Dave: Not for a year and a half after that.
D.R.: He said yes immediately?
Dave: He had a bunch of commitments, which he took care of, and then he joined us. I think Atlanta, Georgia was the First gig that he played in.
D.R.: And then you had one final change to bring you up to today, and that was when Torbert left.
Dave: Yea, Chris, from the New Dehli, a good friend of Torbert’s, came back, and they started playing together, and Matthew, he is another old friend of Dave’s, and Dave wanted to play with them. He knew he would have to take a financial cut, but he wanted to do it, because it was his chance to play with them.
D.R.: How do you look at the New Riders now?
Dave: Happening.

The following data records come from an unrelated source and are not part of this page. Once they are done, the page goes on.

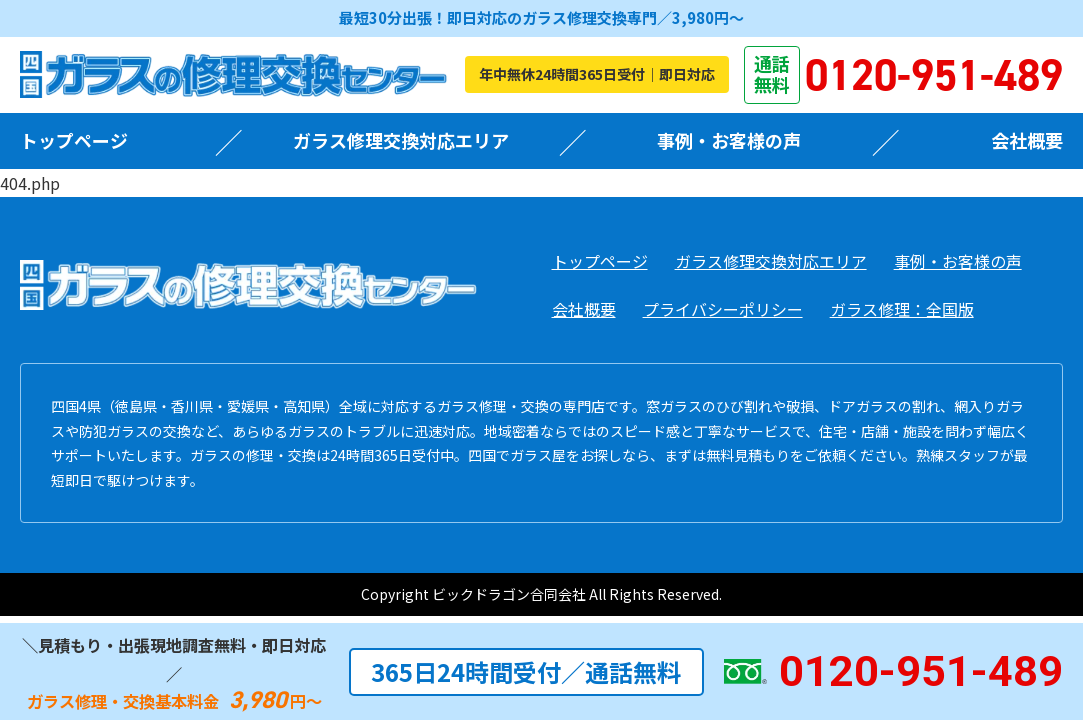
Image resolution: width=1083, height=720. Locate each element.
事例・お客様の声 (729, 140)
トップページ (74, 140)
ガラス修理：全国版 (902, 309)
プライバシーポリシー (723, 309)
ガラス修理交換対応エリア (401, 140)
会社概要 (1027, 140)
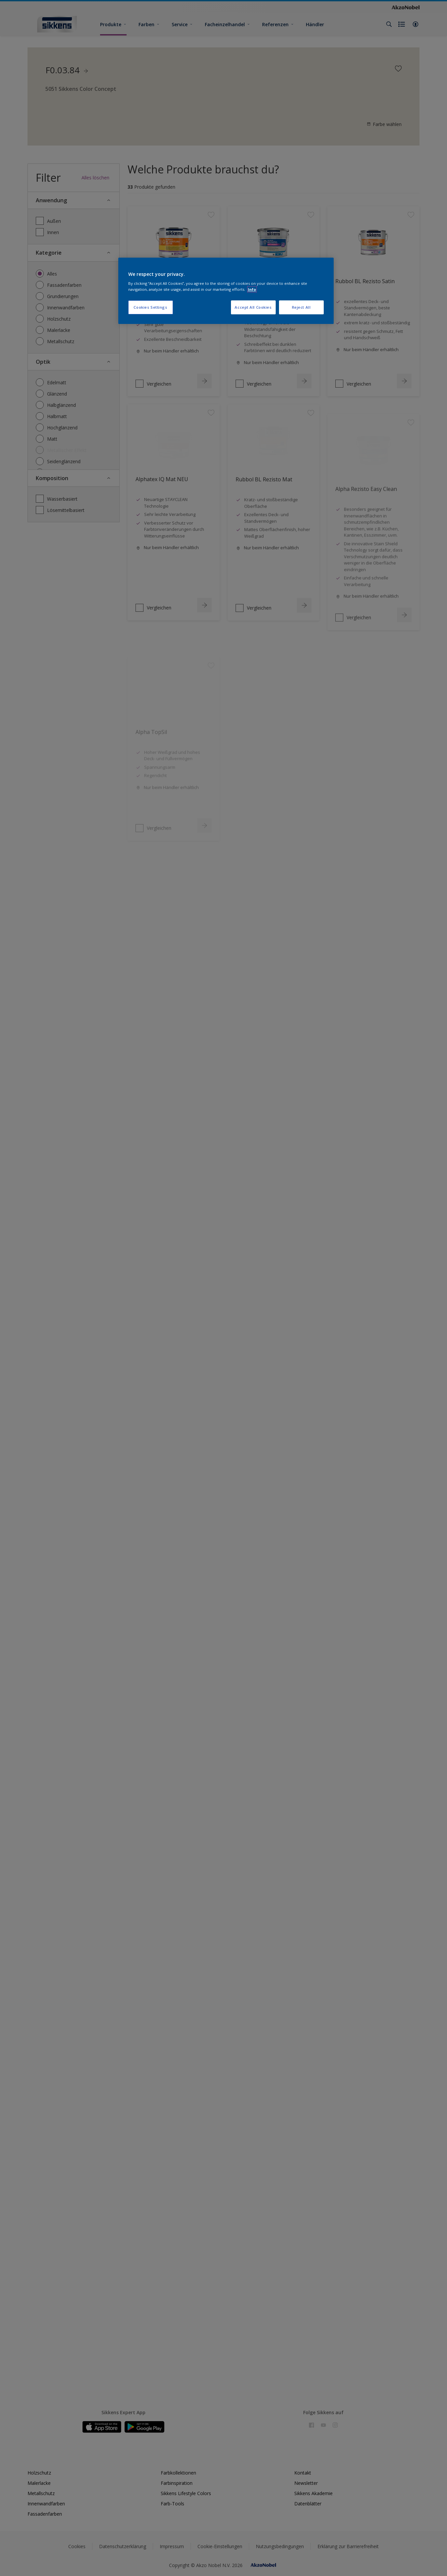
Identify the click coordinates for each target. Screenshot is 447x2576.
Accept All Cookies (253, 307)
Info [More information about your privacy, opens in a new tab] (252, 289)
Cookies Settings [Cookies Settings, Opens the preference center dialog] (150, 307)
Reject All (301, 307)
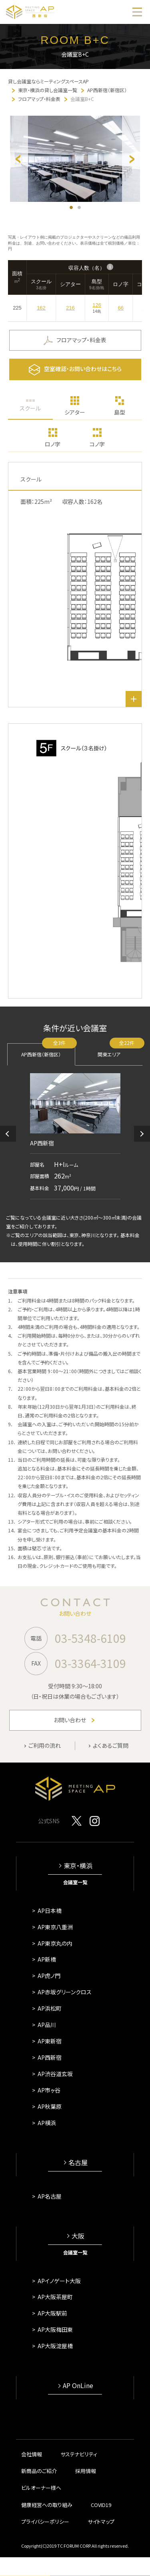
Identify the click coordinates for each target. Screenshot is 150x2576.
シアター (74, 412)
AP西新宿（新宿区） (48, 1050)
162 (41, 308)
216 (70, 308)
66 (121, 308)
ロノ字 (52, 444)
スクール (30, 408)
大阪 (78, 2235)
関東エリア (120, 1050)
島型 (119, 412)
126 (96, 305)
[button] (8, 1134)
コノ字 (97, 444)
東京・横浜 (78, 1865)
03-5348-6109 (90, 1638)
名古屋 (78, 2162)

We are all real excited about what we are doing, and it is like a rebirth.
D.R.: Your future plans?
Dave: To make records with Bob Johnston, and we are really getting off playing live, really. More than anything, we get off on playing live.
D.R.: Who are the three girls you have been playing with now?
Dave: The three in New York are Susan Collins, Margie Raymond, and Nancy O’Neal, and they’re called Sumagna.
D.R.: What are you looking forward to on the next record?
Dave: That’s a surprise. It will be a good album.
D.R.: Anyway, do you know how to end an interview?
Dave: No.
D.R.: Dead Relix says, "Have luck and happiness."
Dave: Thank you very much, and bye out there in tape land.


  1. This is a fascinating piece of archaelogy. Nelson has a few timelines garbled (Bear's Lair was after Longshoreman's, for example), but this interview would have been perhaps only the second time he was asked about it. Thanks for reprinting this.